When golf courses close, as Bay Ridge in Sister Bay did in early 2020, nature often takes over, and only memories of played rounds remain. As decades pass, any signs of those tracks can disappear altogether. 

That’s the case with several pieces of land in Door County, where at least three courses either never opened or entertained golfers for only a few years.

Chambers Island lighthouse keeper Mary Ann Blahnik said the family of Dick Baudhuin owned property in the center of the island, and she’s thankful that the family replanted trees more than 60 years ago on a former golf course that was constructed as part of a 1920s real-estate scheme.
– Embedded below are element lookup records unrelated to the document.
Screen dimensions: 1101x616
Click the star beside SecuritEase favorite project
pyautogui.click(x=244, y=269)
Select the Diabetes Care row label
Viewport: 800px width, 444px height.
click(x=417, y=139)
Blahnik said the airstrip that’s still in use on the island is the main reminder of that failed effort to turn the middle of the island into an upscale, “exclusive colony.”

Blahnik said only a few summertime islanders can point to where the course had been, with a few rusty pipes near ground level being the only remaining relics. She doesn’t know whether anyone alive remembers playing there.
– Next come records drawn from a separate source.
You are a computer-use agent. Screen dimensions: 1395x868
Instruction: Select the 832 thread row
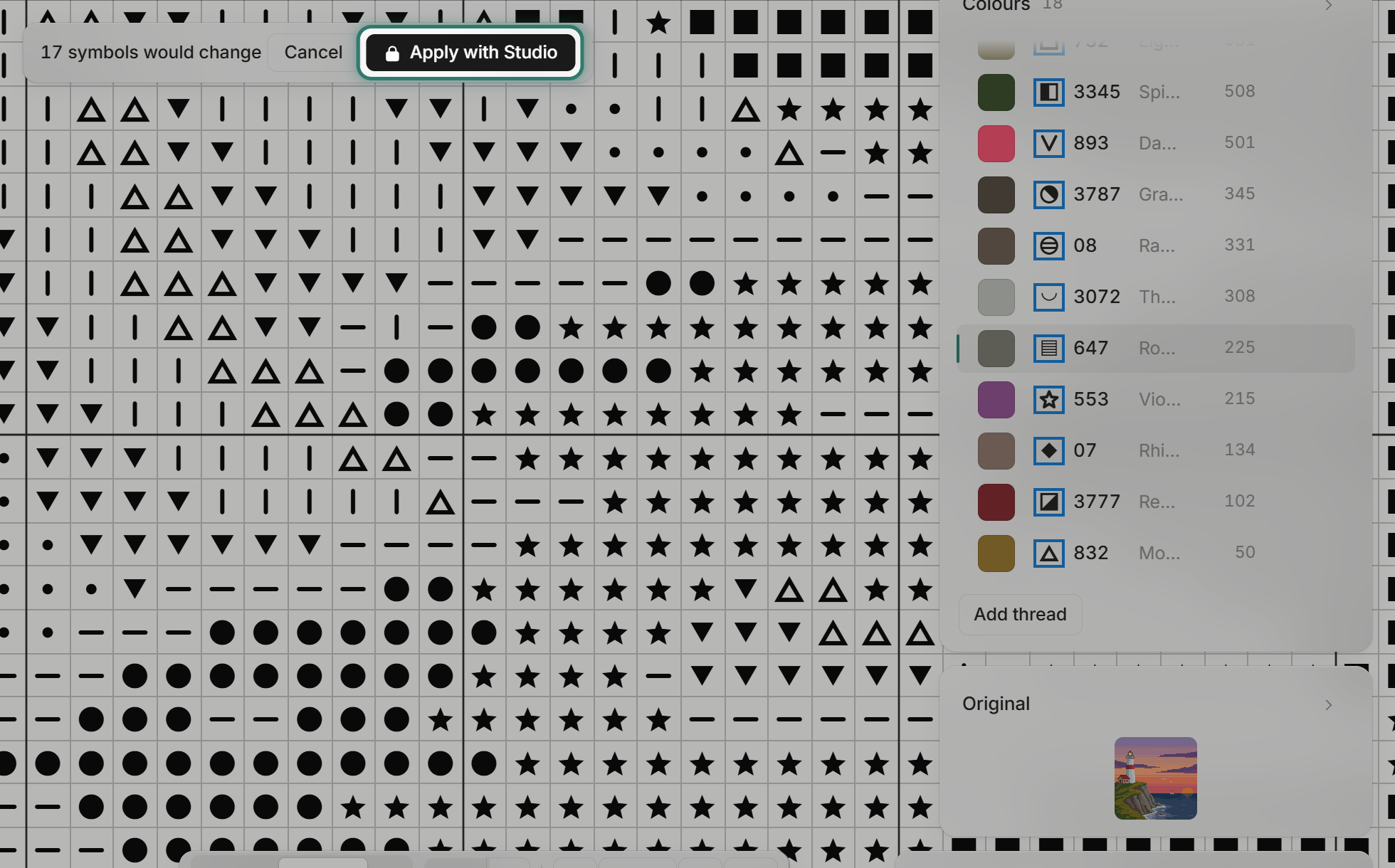point(1156,553)
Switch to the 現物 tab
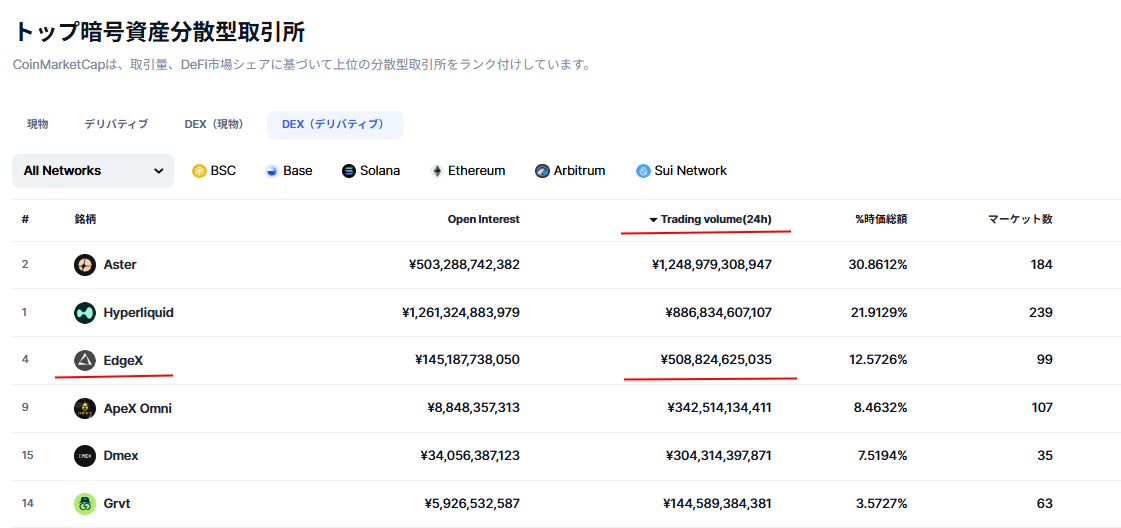Screen dimensions: 1121x528 click(x=38, y=124)
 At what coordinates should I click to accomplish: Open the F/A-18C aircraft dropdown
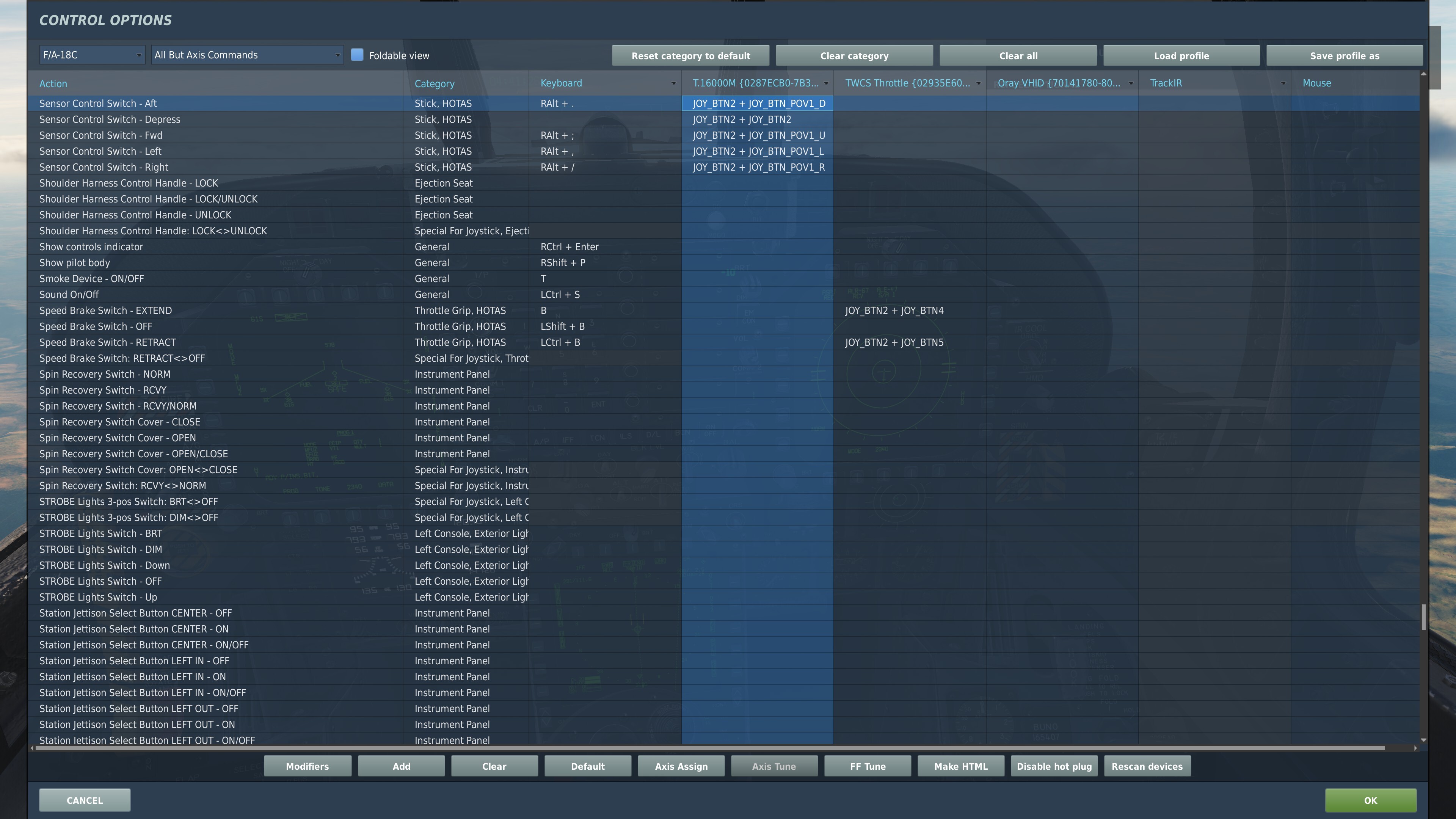91,55
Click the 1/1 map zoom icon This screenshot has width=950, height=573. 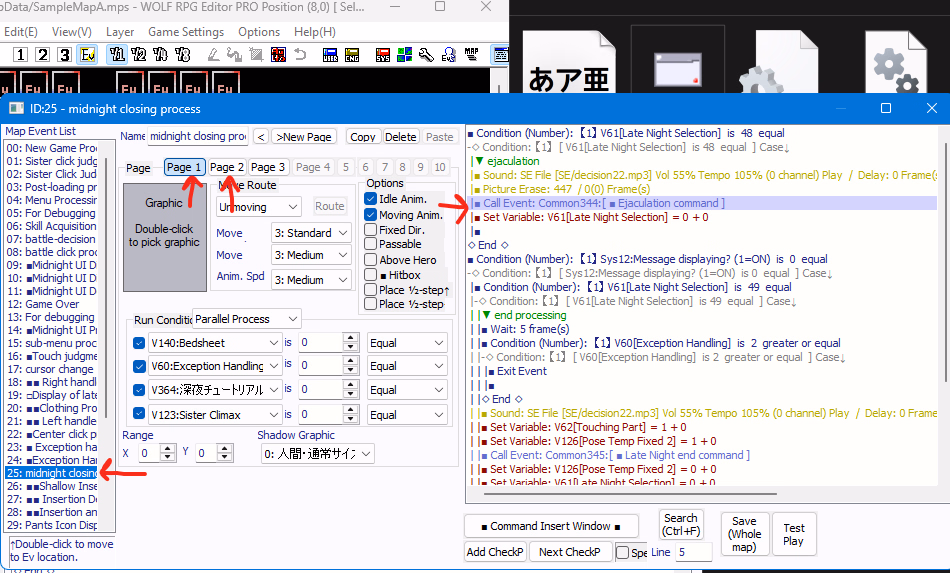pos(116,54)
“Paul Guenzel – he had golfed there with his dad. He was the only person I ever met who actually golfed there,” Blahnik said. 
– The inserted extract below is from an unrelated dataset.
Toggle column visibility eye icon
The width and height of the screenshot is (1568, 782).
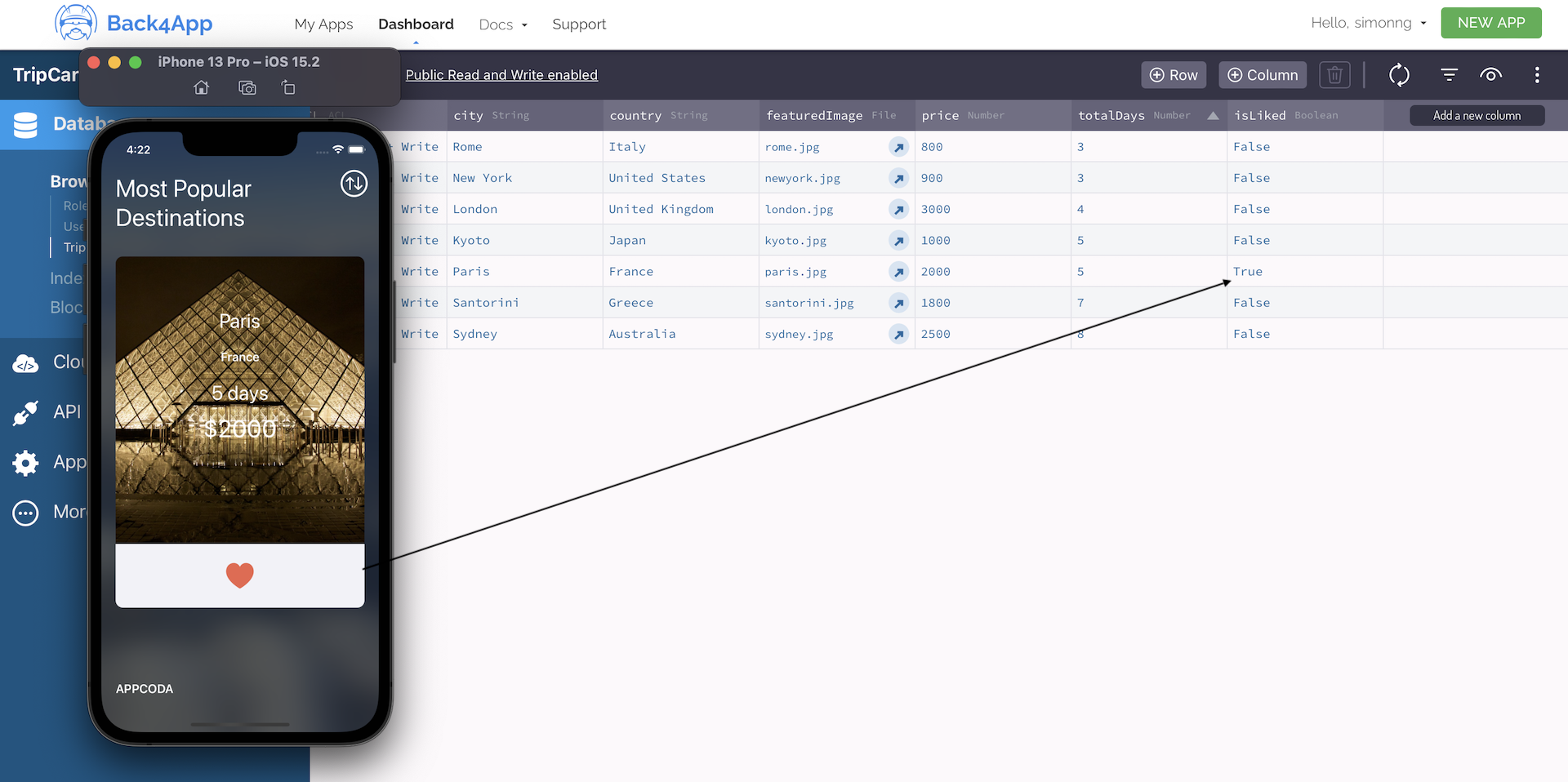(1490, 75)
Guenzel died in 1996, and his son, Bill, died this spring.  

Stonehedge greens keeper and Baileys Harbor constable Mark Merrill said the Chambers Island course isn’t the only one that’s gone or forgotten, or was never completed. Merrill has memories of cross-country skiing – not golfing – on fairways that were cut through boreal forest during the 1970s in the middle of a controversial development on Marshall’s Point. Merrill took advantage of that skiing opportunity on that private land thanks to an invitation from his friend, the late Al Johnson, who owned an undeveloped lot there.

Architect E. Lawrence Packard created long-lasting, classic designs for familiar northeastern Wisconsin golf holes – including Brown County and Peninsula State Park’s third, fourth, 10th and 12th holes – but his Pine Ledges course on Marshall’s Point never opened. Contractors built fairways and greens, and they removed and piled up rock in the middle of Marshall’s Point, but challenges by local environmentalists and other groups, as well as the Wisconsin Department of Natural Resources (DNR), halted the plan.

Pilots still can see the layout of the fairways from the air, and Merrill knows that a local landscaper mows tall grasses and weeds about once a year.

Chambers Island
Ephraim Historical Foundation curator Cody Schreck found just a few references in the museum’s files to a golf course ever existing on Chambers Island. The Chambers Island Development Association had planned to build an additional 18 holes on the island, but that was before the 1929 stock-market crash. It’s just one of the courses that has vanished in the county during the past 100 years. Photos courtesy of the Ephraim Historical Society.

Merrill said he’s aware of a couple of other golf developments that never got going. Merrill has been trying to find more information about a course that was once planned west of Whitefish Bay.

A quick search of the Sturgeon Bay library’s online newspaper archives shows just one reference to a Whitefish Bay course. That 1929 article – an opinion piece pushing for a course on Washington Island – mentioned the Maxwelton Braes course at Baileys Harbor and a course at Whitefish Bay both being under construction. Washington Island did not end up getting a course – Deer Run – until the late 1960s.

References to a Whitefish Bay course vanished after the Wall Street crash of 1929, so the halt to that project must have been abrupt. That wasn’t the case with the project at Marshall’s Point, however. According to library newspaper archives, the Door County Board in 1972 and 1973 almost unanimously promoted development in general, and especially the golf course, 100-room luxury lodge and five-acre residential lots. In 1973, the county board voted against the state of Wisconsin acquiring any more land in the county.

According to the Feb. 18, 1975, issue of the Door County Advocate, Liberty Grove town supervisor Harold “Wink” Larson asked the county for full support of the Marshall’s Point and Pine Ledges project, citing positive effects on the tax base and calling it the “ultimate in fine planning as a property development in northern Door County.”

Years of hearings and court cases put an end to Peter Mero’s Pine Ledges development after the DNR issued an adverse State Environmental Impact Statement and placed multiple restrictions on the development.

In 1978, Claes Nobel acquired the point from the bank and began developing shoreline lots for the exclusive, private residential area that exists today. The Wisconsin DNR again objected to that development, citing a need to protect rare plants, as well as a major whitefish spawning bed and the remaining boreal forest that had not been cut for the golf course. In 1979, the DNR, in an effort spearheaded by Clifford Messinger, failed in an initial attempt to acquire 110 acres of boreal forest on the point and to stop the residential construction.